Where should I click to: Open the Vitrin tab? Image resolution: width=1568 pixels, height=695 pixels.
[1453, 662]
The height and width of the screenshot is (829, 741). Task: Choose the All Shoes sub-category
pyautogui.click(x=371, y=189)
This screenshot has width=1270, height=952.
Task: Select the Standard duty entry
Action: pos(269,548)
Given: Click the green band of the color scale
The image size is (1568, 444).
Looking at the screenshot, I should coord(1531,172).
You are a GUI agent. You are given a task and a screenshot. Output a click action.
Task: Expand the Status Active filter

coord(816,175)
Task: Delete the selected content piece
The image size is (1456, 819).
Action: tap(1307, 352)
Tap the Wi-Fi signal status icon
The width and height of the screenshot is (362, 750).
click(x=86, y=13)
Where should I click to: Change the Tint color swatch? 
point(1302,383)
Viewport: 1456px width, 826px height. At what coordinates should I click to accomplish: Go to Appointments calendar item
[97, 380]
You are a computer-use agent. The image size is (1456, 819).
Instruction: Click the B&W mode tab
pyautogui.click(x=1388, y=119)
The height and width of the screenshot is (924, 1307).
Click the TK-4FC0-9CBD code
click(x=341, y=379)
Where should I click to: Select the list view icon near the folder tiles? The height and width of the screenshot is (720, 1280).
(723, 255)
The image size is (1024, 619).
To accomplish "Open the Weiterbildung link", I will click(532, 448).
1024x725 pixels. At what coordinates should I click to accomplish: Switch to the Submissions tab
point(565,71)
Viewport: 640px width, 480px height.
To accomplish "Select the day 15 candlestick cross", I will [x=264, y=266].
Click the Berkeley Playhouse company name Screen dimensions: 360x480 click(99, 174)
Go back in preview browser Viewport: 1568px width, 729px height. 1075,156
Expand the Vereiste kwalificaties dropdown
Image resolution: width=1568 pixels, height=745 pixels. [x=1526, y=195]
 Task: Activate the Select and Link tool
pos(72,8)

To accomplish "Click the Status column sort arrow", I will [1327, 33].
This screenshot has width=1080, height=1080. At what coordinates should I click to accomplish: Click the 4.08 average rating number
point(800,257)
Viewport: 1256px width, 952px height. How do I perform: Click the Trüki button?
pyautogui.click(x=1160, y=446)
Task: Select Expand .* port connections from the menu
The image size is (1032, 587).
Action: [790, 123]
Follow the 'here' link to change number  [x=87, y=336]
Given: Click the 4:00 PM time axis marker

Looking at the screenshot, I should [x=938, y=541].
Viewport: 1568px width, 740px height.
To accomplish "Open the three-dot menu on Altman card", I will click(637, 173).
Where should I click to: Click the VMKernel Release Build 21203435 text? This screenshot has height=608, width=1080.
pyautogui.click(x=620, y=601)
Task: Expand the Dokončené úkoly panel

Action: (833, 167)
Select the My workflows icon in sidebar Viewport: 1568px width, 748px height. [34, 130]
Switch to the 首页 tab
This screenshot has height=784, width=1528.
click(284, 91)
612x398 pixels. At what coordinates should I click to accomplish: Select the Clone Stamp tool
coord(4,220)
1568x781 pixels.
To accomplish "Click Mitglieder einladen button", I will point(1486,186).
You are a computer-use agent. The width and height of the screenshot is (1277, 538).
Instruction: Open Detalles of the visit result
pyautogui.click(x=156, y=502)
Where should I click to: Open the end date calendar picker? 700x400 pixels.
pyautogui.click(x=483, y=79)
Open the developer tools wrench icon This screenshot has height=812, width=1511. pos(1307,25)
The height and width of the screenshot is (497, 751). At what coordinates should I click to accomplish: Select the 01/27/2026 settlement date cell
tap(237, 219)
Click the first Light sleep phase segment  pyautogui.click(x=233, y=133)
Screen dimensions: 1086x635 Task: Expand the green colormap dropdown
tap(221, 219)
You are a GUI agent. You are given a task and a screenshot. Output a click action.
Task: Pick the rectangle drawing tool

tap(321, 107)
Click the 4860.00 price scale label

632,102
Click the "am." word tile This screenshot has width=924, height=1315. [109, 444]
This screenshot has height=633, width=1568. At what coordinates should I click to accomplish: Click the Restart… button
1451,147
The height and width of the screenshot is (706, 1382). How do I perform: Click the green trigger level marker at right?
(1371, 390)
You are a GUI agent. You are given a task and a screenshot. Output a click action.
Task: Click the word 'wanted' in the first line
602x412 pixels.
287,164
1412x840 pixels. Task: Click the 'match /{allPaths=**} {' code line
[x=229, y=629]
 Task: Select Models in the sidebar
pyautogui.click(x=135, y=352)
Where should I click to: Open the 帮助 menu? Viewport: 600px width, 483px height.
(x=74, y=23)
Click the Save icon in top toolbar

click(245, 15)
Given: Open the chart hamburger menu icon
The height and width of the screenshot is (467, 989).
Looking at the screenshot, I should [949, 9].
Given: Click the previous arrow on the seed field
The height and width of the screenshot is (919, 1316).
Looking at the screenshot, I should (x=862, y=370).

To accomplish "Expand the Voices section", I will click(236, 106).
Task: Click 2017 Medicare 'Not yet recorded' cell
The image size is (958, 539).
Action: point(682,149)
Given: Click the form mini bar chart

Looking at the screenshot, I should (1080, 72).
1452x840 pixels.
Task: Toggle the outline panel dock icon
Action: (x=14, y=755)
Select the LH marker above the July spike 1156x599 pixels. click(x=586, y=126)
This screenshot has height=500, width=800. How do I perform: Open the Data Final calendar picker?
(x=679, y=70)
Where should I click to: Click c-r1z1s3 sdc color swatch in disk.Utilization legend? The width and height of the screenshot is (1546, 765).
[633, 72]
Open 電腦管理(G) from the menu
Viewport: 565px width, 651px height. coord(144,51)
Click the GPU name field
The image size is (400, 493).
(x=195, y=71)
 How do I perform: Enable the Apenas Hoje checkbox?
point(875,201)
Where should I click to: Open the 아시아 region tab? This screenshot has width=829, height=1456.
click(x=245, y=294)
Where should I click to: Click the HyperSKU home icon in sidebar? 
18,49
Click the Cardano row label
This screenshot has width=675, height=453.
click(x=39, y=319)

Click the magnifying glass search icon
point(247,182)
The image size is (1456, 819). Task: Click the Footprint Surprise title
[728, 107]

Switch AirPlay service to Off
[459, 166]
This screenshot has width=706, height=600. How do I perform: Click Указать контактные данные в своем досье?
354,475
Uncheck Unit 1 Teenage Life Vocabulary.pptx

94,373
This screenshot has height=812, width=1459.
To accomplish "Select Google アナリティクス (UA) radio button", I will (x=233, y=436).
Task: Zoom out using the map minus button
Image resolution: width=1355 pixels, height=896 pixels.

● ● ● ● ● ● ●

Turn all of the data above into a JSON list of strings, with each line as its own string and blank lines dropped.

### Reply to the task:
[
  "Where should I click to: Open the Vitrin tab? Image resolution: width=1568 pixels, height=695 pixels.",
  "[1453, 662]",
  "The height and width of the screenshot is (829, 741). Task: Choose the All Shoes sub-category",
  "pyautogui.click(x=371, y=189)",
  "This screenshot has width=1270, height=952.",
  "Task: Select the Standard duty entry",
  "Action: pos(269,548)",
  "Given: Click the green band of the color scale",
  "The image size is (1568, 444).",
  "Looking at the screenshot, I should coord(1531,172).",
  "You are a GUI agent. You are given a task and a screenshot. Output a click action.",
  "Task: Expand the Status Active filter",
  "coord(816,175)",
  "Task: Delete the selected content piece",
  "The image size is (1456, 819).",
  "Action: tap(1307, 352)",
  "Tap the Wi-Fi signal status icon",
  "The width and height of the screenshot is (362, 750).",
  "click(x=86, y=13)",
  "Where should I click to: Change the Tint color swatch? ",
  "point(1302,383)",
  "Viewport: 1456px width, 826px height. At what coordinates should I click to accomplish: Go to Appointments calendar item",
  "[97, 380]",
  "You are a computer-use agent. The image size is (1456, 819).",
  "Instruction: Click the B&W mode tab",
  "pyautogui.click(x=1388, y=119)",
  "The height and width of the screenshot is (924, 1307).",
  "Click the TK-4FC0-9CBD code",
  "click(x=341, y=379)",
  "Where should I click to: Select the list view icon near the folder tiles? The height and width of the screenshot is (720, 1280).",
  "(723, 255)",
  "The image size is (1024, 619).",
  "To accomplish \"Open the Weiterbildung link\", I will click(532, 448).",
  "1024x725 pixels. At what coordinates should I click to accomplish: Switch to the Submissions tab",
  "point(565,71)",
  "Viewport: 640px width, 480px height.",
  "To accomplish \"Select the day 15 candlestick cross\", I will [x=264, y=266].",
  "Click the Berkeley Playhouse company name Screen dimensions: 360x480 click(99, 174)",
  "Go back in preview browser Viewport: 1568px width, 729px height. 1075,156",
  "Expand the Vereiste kwalificaties dropdown",
  "Image resolution: width=1568 pixels, height=745 pixels. [x=1526, y=195]",
  " Task: Activate the Select and Link tool",
  "pos(72,8)",
  "To accomplish \"Click the Status column sort arrow\", I will [1327, 33].",
  "This screenshot has width=1080, height=1080. At what coordinates should I click to accomplish: Click the 4.08 average rating number",
  "point(800,257)",
  "Viewport: 1256px width, 952px height. How do I perform: Click the Trüki button?",
  "pyautogui.click(x=1160, y=446)",
  "Task: Select Expand .* port connections from the menu",
  "The image size is (1032, 587).",
  "Action: [790, 123]",
  "Follow the 'here' link to change number  [x=87, y=336]",
  "Given: Click the 4:00 PM time axis marker",
  "Looking at the screenshot, I should [x=938, y=541].",
  "Viewport: 1568px width, 740px height.",
  "To accomplish \"Open the three-dot menu on Altman card\", I will click(637, 173).",
  "Where should I click to: Click the VMKernel Release Build 21203435 text? This screenshot has height=608, width=1080.",
  "pyautogui.click(x=620, y=601)",
  "Task: Expand the Dokončené úkoly panel",
  "Action: (833, 167)",
  "Select the My workflows icon in sidebar Viewport: 1568px width, 748px height. [34, 130]",
  "Switch to the 首页 tab",
  "This screenshot has height=784, width=1528.",
  "click(284, 91)",
  "612x398 pixels. At what coordinates should I click to accomplish: Select the Clone Stamp tool",
  "coord(4,220)",
  "1568x781 pixels.",
  "To accomplish \"Click Mitglieder einladen button\", I will point(1486,186).",
  "You are a computer-use agent. The width and height of the screenshot is (1277, 538).",
  "Instruction: Open Detalles of the visit result",
  "pyautogui.click(x=156, y=502)",
  "Where should I click to: Open the end date calendar picker? 700x400 pixels.",
  "pyautogui.click(x=483, y=79)",
  "Open the developer tools wrench icon This screenshot has height=812, width=1511. pos(1307,25)",
  "The height and width of the screenshot is (497, 751). At what coordinates should I click to accomplish: Select the 01/27/2026 settlement date cell",
  "tap(237, 219)",
  "Click the first Light sleep phase segment  pyautogui.click(x=233, y=133)",
  "Screen dimensions: 1086x635 Task: Expand the green colormap dropdown",
  "tap(221, 219)",
  "You are a GUI agent. You are given a task and a screenshot. Output a click action.",
  "Task: Pick the rectangle drawing tool",
  "tap(321, 107)",
  "Click the 4860.00 price scale label",
  "632,102",
  "Click the \"am.\" word tile This screenshot has width=924, height=1315. [109, 444]",
  "This screenshot has height=633, width=1568. At what coordinates should I click to accomplish: Click the Restart… button",
  "1451,147",
  "The height and width of the screenshot is (706, 1382). How do I perform: Click the green trigger level marker at right?",
  "(1371, 390)",
  "You are a GUI agent. You are given a task and a screenshot. Output a click action.",
  "Task: Click the word 'wanted' in the first line",
  "602x412 pixels.",
  "287,164",
  "1412x840 pixels. Task: Click the 'match /{allPaths=**} {' code line",
  "[x=229, y=629]",
  " Task: Select Models in the sidebar",
  "pyautogui.click(x=135, y=352)",
  "Where should I click to: Open the 帮助 menu? Viewport: 600px width, 483px height.",
  "(x=74, y=23)",
  "Click the Save icon in top toolbar",
  "click(245, 15)",
  "Given: Open the chart hamburger menu icon",
  "The height and width of the screenshot is (467, 989).",
  "Looking at the screenshot, I should [949, 9].",
  "Given: Click the previous arrow on the seed field",
  "The height and width of the screenshot is (919, 1316).",
  "Looking at the screenshot, I should (x=862, y=370).",
  "To accomplish \"Expand the Voices section\", I will click(236, 106).",
  "Task: Click 2017 Medicare 'Not yet recorded' cell",
  "The image size is (958, 539).",
  "Action: point(682,149)",
  "Given: Click the form mini bar chart",
  "Looking at the screenshot, I should (1080, 72).",
  "1452x840 pixels.",
  "Task: Toggle the outline panel dock icon",
  "Action: (x=14, y=755)",
  "Select the LH marker above the July spike 1156x599 pixels. click(x=586, y=126)",
  "This screenshot has height=500, width=800. How do I perform: Open the Data Final calendar picker?",
  "(x=679, y=70)",
  "Where should I click to: Click c-r1z1s3 sdc color swatch in disk.Utilization legend? The width and height of the screenshot is (1546, 765).",
  "[633, 72]",
  "Open 電腦管理(G) from the menu",
  "Viewport: 565px width, 651px height. coord(144,51)",
  "Click the GPU name field",
  "The image size is (400, 493).",
  "(x=195, y=71)",
  " How do I perform: Enable the Apenas Hoje checkbox?",
  "point(875,201)",
  "Where should I click to: Open the 아시아 region tab? This screenshot has width=829, height=1456.",
  "click(x=245, y=294)",
  "Where should I click to: Click the HyperSKU home icon in sidebar? ",
  "18,49",
  "Click the Cardano row label",
  "This screenshot has width=675, height=453.",
  "click(x=39, y=319)",
  "Click the magnifying glass search icon",
  "point(247,182)",
  "The image size is (1456, 819). Task: Click the Footprint Surprise title",
  "[728, 107]",
  "Switch AirPlay service to Off",
  "[459, 166]",
  "This screenshot has width=706, height=600. How do I perform: Click Указать контактные данные в своем досье?",
  "354,475",
  "Uncheck Unit 1 Teenage Life Vocabulary.pptx",
  "94,373",
  "This screenshot has height=812, width=1459.",
  "To accomplish \"Select Google アナリティクス (UA) radio button\", I will (x=233, y=436).",
  "Task: Zoom out using the map minus button",
  "Image resolution: width=1355 pixels, height=896 pixels."
]